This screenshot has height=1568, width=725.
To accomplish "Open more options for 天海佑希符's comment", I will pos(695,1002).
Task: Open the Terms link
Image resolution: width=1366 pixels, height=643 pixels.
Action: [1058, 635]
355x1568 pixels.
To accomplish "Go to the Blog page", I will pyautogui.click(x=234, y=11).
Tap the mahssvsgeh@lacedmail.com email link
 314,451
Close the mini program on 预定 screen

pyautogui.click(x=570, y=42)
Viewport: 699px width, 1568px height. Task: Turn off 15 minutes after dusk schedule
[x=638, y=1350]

· · · · · · ·

Can you give the material above again with each "pixels" replaced by "px" and nothing else altered?

This screenshot has height=1568, width=725.
To accomplish "Open more options for 天海佑希符's comment", I will pos(695,1002).
Task: Open the Terms link
Image resolution: width=1366 px, height=643 px.
Action: [1058, 635]
355x1568 px.
To accomplish "Go to the Blog page", I will pyautogui.click(x=234, y=11).
Tap the mahssvsgeh@lacedmail.com email link
 314,451
Close the mini program on 预定 screen

pyautogui.click(x=570, y=42)
Viewport: 699px width, 1568px height. Task: Turn off 15 minutes after dusk schedule
[x=638, y=1350]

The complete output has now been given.